New Iranian president Hassan Rowhani

New Iranian president Hassan Rowhani.

GENEVA: The United States and Iran head into Thursday negotiations full of growing optimism that a deal can be reached on the future of Iran’s nuclear program. One of the key reasons for this optimism is the apparent willingness of the US Congress and of major American Jewish groups to refrain from demanding new sanctions against Iran for now.

The United States has apparently won a two-month pause from four U.S. groups it met with last week, including the powerful American Israel Public Affairs Committee (AIPAC) and the Anti-Defamation League. A source close to the talks told Breaking Defense that Washington pushed for a longer pause but that agreement had been reached, despite public protests by AIPAC that they would not back off in their lobbying Congress for sanctions. Israel remains supportive of American diplomatic efforts, as it has been for years despite its protests that Iran is just playing for time while increasing its nuclear capacities.

This opens the way for a sustained diplomatic push. “What we’re looking for now is a first phase, a first step, an initial understanding that stops Iran’s nuclear program from moving forward for the first time in decades and potentially rolls some of it back,” a senior US official told reporters. This first step, after a decade of fruitless negotiations, would hopefully clear the way towards “a comprehensive final agreement that will resolve all questions about Iran’s nuclear program,” including whether the Islamic Republic has done weapons work, the official said.

The Iranian take had a similar ring to it. “We are prepared to reach an agreement,” Iranian foreign minister and chief nuclear negotiator Javad Zarif said in a television interview. “We need to see an endgame that we can all agree with and we need to take a first step mutually on all sides so that we address the immediate concerns of the various sides in these negotiations. I believe it’s not that difficult to reach that agreement. I believe it’s even possible to reach that agreement during this meeting (this week in Geneva),” Zarif said.

This brightly optimistic tone from both sides is striking. There has, after all, been no real progress since the new era of US-Iranian diplomacy began in September with the first direct contacts between senior officials from the two nations since the Iranian revolution in 1979. Iran has managed during a decade of talks to build up a nuclear program with over 18,000 centrifuges installed, with over 10,000 actually spinning with uranium gas for enrichment, and with stockpiles of thousands of pounds of enriched uranium.

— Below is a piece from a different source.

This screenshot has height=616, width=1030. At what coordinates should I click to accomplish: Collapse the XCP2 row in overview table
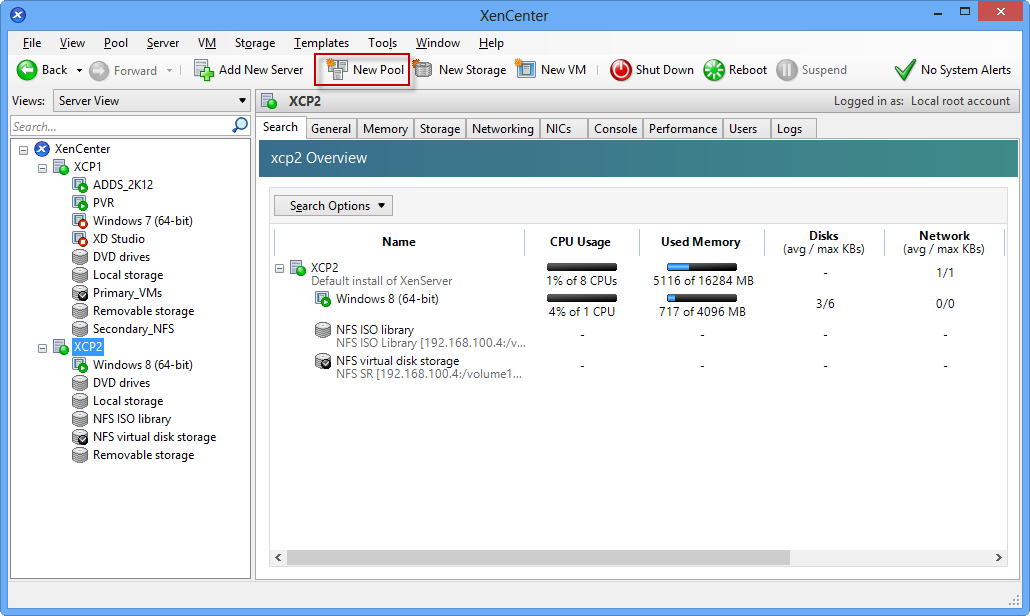point(281,268)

Fundamental differences remain over what the first step will look like, let alone the shape of a final agreement. The bottom line is that Iran does not want to suspend uranium enrichment, the process which makes what can be fuel for civilian power reactors or the explosive core of atom bombs. The United States, leader of the six nations negotiating with Iran, wants to see enrichment reined in enough to guarantee that the Islamic Republic cannot “break out” and in a dash make enough weapon-grade uranium to produce a nuclear weapon. (CORRECTED “Tons” to “pounds” of enriched uranium. Nov. 7 at 10:52 a.m.)

Zarif insisted that continued enrichment for Iran must be part of any final solution and that sanctions that have devastated Iran’s oil sales and ability to trade internationally must be lifted. But the US focus, the senior US official said, is for a first step that would “halt their program from advancing further.” Then, with Iran’s nuclear work under control, a final solution could be sketched out.

The U.S. official said Washington was “prepared to offer limited, targeted and reversible sanctions relief. We are not talking about touching the core architecture of Iranian sanctions regime in this first step in any way.” And if a comprehensive, final agreement is not reached “any economic relief we will have given Iran can in fact be reversed.”

The goal in a first step is to “address the level of enrichment, the stockpiles of enrichment, the capacity of their facilities, the verification monitoring, all of those elements must be undertaken and resolved in a first step.” This would “put time on the clock” by halting Iran’s nuclear progress, which would leave room for talks. The period of time for this first phase that has been most discussed is six months, the U.S. official said.

That pause would include no new sanctions against Iran, the Americans say. Heightened punitive measures would be “harmful” and risk derailing the negotiations. But, as Iranian officials must know, in the end “we’re all pro-sanctions” if Iran proves to be recalcitrant, the US official stressed.

Michael Adler studies the Iranian nuclear program and non-proliferation at the Wilson Center in Washington.